◆ TESTO DEL DOCUMENTO ◆
"""

Gli si diceva “ma è proprio una corda? E' proprio sicuro? Noi sappiamo
diversamente. Non è una cinta per caso?” Alla fine, alla quindicesima
insistenza, lui cambiò versione.
7 Ottobre 2010 -
La criminologa Bruzzone: "Misseri un pedofilo assassino". Ma poi
cambia diagnosi!
Ed a proposito
di credibilità.
Esattamente il 7
ottobre 2010 sul Tgla7, la dottoressa Bruzzone diceva, a proposito del Misseri:
«Non credo francamente che questa vicenda sia nata quarantadue giorni fa. Non
penso che il 26 agosto sia l'unico momento in cui questa persona soggetto ha
avuto un interesse sessuale per un minore. Parliamo di un pedofilo assassino e
questo tipo di soggetti difficilmente a quell'età ha il proprio ingresso nella
vita criminale per cui purtroppo c'è da indagare in maniera molto più allargata
nella vita di quest'uomo e sono convinta che emergeranno elementi ancora più
inquietanti...» Allorché la giornalista chiedeva alla dottoressa Bruzzone se
secondo lei il Misseri avesse avuto dei complici, lei rispondeva testualmente
che non lo riteneva proprio veritiero: «Penso che sia assolutamente probabile
che questa persona abbia commesso tutto da sola. Non ci vedo nulla di
impossibile per una persona soltanto... Ha fatto quello che ha fatto, ha
abusato del corpo di questa giovane, poi ha atteso un tempo secondo me
ragionevole tanto per muoversi probabilmente magari con il favore della notte,
e portare poi il corpo là dove è stato ritrovato, celato in maniera
estremamente accurata e difficilmente ritrovabile se non su indicazione
dell'assassino, come poi effettivamente avvenuto.» Quando poi le è stato
chiesto che pena meritava quest'uomo, ha risposto senza esitare: «In questo
caso l'ergastolo penso sia impossibile non comminarlo... c'è piena
consapevolezza, c'è lucidità... probabilmente sentiremo parlare ....forse un
tentativo di stabilire una sorta di seminfermità, ma in questo caso ripeto è
assolutamente escludibile sulla base di ciò che è stato fatto da quest'uomo sia
durante la fase omicidiaria, sia nella fase successiva di occultamento del
cadavere e ahimè nella fase che ha riguardato come sembra anche la fase della
violenza sessuale...» A questo punto la giornalista chiedeva come difendersi da
questi soggetti, visto che a dire della Bruzzone uno come il Misseri doveva
essere già conosciuto come pedofilo. E a questo punto la Bruzzone è stata
quanto mai categorica: «Denunciando! Facendo emergere il tutto! facendosi
consigliare da professionisti, andando ai Centri Antiviolenza... Telefono
Rosa.... Io collaboro con loro da anni e sono assolutamente un interlocutore
preziosissimo per questi tipi di casi...». Immaginiamo cosa sarebbe successo se
Sabina Misseri si fosse recata a Telefono Rosa e avesse denunciato che da mesi
sapeva che il padre molestava Sarah e lei...Che giustizia avremmo avuto,
ascoltando oggi le parole della criminologa dottoressa Bruzzone, che dice il
contrario di tutto quanto affermato prima?

"""

◆ ESERCIZIO A ◆
Nel testo sul caso Misseri, in che giorno e su quale canale la dottoressa Bruzzone fece le dichiarazioni riportate?
◆ ESERCIZIO B ◆
Elenca le fasi che, nel testo sul caso Misseri, la Bruzzone cita per escludere la seminfermità.
Le voci riportate più avanti non servono per svolgere il lavoro.

◆ ELENCO DATI ◆

"""

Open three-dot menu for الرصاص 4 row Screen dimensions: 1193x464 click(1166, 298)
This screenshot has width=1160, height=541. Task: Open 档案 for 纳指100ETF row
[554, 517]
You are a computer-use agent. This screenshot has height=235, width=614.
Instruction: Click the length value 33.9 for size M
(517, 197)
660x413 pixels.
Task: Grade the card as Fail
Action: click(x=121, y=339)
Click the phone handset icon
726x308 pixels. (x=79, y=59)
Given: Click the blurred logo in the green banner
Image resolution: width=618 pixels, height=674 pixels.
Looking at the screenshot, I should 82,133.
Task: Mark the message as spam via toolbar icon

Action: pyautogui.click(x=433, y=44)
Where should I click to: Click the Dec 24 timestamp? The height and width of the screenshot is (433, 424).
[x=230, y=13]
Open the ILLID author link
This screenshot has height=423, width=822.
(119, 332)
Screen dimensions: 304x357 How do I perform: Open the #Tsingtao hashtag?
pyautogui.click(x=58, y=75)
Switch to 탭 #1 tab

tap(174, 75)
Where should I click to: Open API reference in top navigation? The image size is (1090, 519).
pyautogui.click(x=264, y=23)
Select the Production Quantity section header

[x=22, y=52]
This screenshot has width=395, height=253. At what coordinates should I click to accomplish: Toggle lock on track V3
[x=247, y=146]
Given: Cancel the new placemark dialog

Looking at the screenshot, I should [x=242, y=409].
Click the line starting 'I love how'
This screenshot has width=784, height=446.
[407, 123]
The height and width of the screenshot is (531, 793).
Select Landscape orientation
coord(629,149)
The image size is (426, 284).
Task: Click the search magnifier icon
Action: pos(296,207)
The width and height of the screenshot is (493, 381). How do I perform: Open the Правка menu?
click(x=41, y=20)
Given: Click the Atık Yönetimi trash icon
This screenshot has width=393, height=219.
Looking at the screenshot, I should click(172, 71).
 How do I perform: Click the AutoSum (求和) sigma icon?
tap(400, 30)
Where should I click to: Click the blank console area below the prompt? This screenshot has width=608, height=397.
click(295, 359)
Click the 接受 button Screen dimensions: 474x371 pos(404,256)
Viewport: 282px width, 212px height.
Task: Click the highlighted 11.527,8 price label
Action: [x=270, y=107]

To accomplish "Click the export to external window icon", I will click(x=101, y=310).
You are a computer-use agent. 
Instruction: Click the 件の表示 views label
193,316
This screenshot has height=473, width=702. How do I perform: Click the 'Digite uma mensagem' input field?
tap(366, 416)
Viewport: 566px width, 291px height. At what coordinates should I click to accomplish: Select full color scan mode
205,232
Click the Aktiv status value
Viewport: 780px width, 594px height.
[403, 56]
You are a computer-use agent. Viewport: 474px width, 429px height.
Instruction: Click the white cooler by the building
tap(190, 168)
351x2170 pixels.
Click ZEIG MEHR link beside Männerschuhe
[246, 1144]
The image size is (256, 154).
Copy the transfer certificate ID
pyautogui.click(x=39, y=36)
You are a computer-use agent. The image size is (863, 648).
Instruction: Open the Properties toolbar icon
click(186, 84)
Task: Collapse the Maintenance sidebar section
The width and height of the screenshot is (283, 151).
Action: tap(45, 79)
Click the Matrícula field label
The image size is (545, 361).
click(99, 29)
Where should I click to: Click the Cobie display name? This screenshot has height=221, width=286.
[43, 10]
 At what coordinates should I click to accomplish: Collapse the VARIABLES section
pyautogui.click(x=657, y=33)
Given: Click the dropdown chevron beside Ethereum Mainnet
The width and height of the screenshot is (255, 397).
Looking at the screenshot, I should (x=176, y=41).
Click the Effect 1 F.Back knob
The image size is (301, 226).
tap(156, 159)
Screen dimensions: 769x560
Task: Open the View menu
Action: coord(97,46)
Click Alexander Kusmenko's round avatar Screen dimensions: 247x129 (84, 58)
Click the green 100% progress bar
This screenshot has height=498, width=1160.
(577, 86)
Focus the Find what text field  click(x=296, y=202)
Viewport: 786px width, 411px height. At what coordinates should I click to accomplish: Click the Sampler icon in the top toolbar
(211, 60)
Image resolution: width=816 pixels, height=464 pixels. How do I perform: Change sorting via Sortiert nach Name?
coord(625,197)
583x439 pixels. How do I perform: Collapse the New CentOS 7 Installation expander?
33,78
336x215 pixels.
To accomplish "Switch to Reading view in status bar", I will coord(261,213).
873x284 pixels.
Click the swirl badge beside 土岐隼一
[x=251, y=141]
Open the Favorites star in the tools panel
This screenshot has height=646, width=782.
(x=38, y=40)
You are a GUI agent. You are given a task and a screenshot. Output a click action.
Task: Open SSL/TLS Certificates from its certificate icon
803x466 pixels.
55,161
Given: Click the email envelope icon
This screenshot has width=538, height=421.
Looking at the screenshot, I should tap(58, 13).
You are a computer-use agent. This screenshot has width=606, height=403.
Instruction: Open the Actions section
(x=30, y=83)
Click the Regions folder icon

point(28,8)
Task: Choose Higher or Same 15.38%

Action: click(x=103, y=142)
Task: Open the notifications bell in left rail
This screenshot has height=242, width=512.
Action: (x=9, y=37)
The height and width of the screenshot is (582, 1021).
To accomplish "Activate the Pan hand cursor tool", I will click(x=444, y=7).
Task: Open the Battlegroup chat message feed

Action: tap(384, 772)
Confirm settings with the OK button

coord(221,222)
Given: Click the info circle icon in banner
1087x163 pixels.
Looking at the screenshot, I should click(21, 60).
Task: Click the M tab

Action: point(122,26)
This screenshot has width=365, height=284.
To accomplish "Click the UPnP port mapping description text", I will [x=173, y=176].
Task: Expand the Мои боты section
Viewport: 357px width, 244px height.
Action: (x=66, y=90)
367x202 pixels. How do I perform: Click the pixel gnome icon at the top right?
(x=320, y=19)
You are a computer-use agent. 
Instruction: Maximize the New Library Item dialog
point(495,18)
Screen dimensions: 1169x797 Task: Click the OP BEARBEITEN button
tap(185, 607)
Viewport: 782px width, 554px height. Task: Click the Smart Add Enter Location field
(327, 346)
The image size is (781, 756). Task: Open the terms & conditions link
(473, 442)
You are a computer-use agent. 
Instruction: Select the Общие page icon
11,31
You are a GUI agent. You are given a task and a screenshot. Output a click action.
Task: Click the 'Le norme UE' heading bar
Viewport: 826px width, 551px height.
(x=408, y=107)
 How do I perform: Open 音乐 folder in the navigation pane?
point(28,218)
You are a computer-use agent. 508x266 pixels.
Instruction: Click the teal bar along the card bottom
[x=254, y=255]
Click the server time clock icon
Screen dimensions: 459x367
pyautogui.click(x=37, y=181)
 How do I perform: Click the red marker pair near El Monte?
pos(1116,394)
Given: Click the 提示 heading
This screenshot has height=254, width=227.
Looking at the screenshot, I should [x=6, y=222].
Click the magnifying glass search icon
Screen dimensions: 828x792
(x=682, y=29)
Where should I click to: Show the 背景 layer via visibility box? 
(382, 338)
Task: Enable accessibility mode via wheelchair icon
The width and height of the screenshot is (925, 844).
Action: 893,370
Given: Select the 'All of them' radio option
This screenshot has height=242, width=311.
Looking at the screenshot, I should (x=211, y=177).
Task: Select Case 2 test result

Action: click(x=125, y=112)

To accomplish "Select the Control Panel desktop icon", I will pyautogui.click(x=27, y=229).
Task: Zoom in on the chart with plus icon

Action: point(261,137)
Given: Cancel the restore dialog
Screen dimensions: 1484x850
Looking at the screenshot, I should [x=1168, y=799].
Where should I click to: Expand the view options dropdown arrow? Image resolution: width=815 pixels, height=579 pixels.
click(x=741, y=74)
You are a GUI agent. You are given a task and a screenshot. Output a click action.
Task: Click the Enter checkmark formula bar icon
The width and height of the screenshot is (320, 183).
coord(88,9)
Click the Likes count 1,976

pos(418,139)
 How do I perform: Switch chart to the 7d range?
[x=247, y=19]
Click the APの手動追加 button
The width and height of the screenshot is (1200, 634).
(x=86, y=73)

"""

◆ RISPOSTA ATTESA A ◆
Il 7 ottobre 2010, sul Tgla7.

◆ RISPOSTA ATTESA B ◆
- la fase omicidiaria
- la fase successiva di occultamento del cadavere
- la fase della violenza sessuale